Step1: Fit the baseline model M0. Step2: Fit the kth new model Mk⋆,k=1,⋯,p. Step3: Calculate the improvement screening statistics for each of the p markers. Step4: Sort the p improvement screening statistics in descending order and select the markers corresponding to the top ⌊nlogn⌋ values.

We next provide detailed discussion for four improvement screening procedures.

2.2.1 l2-norm

One may consider an approach based on the l2-norm which directly measures the overall functional effects of each marker. Define the population l2-norm of a function g(u) as:

∥g∥2≡g⋅g≡‹g,g›≡∫|g(u)|2du,

and empirical l2-norm of an estimated function gkˆ(u)=(gkˆ(u1),⋯,gkˆ(un)) as:

∥gkˆ(u)∥2=1ngkˆ(u1),⋯,gkˆ(un)gkˆ(u1),⋯,gkˆ(un)T.

A greater value of this measure may suggest a stronger association between the marker and failure outcome in the presence of confounder U. After sorting the l2-norms of all gkˆ(u), k=1,⋯,p, in a descending order, the corresponding top markers in the ranked list thus reflect strongest hazard contribution towards the censored failure time and improve the baseline model the most.
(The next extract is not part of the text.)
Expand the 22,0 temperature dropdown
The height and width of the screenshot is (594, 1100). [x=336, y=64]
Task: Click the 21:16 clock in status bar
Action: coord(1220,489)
2.2.2 Harrell’s C-statistic

We next consider Harrell’s C-statistic proposed by Harrell et al. [37, 38]. It is essentially a rank-correlation measure, motivated by Kendalls tau for censored survival data [39]. In order to assess the added discrimination offered by the addition of a marker to a prediction model, we may calculate the differences of Harrell’s C-statistics between two nested models Mk⋆ and M0:

ΔCk=CMk⋆−CM0, k=1,…,p.

By ranking the statistics ΔCk in a descending order we expect that markers with greater value should have greater association with survival outcomes since they are more likely to produce concordant risk prediction. Several R packages such as Hmisc or Survival can be adopted to implement this procedure. We note that C-statistic is also related to the time-dependent diagnostic accuracy of biomarkers. Therefore the improvement based on Harrell’s C may be regarded as an improvement over the prediction accuracy as well.

2.2.3 IDI and NRI

The IDI and NRI provide supplementary information over the difference in the areas under the ROC curves. The IDI assesses the improvement in average sensitivity without sacrificing average specificity. Uno et al. [30] define IDI index at time t as

IDIt=E{Dˆ(⋅,t)|T≤t}−E{Dˆ(⋅,t)|T>t},

where the expectation is with respect to (⋅,T) and Dˆ(⋅,t)=Prˆ(T≤t|Mk⋆)−Prˆ(T≤t|M0) is the difference of the risk prediction. This boils down to compute the difference of the average probability for events (T≤t) and non-events (T>t), and subtract the obtained values for both models to determine how much difference in average probabilities has increased in the new model compared with the old model. If new markers contributes to risk prediction, the first term will be large in the positive direction and the second term will be large in the negative direction; subtracting them produces a large IDI.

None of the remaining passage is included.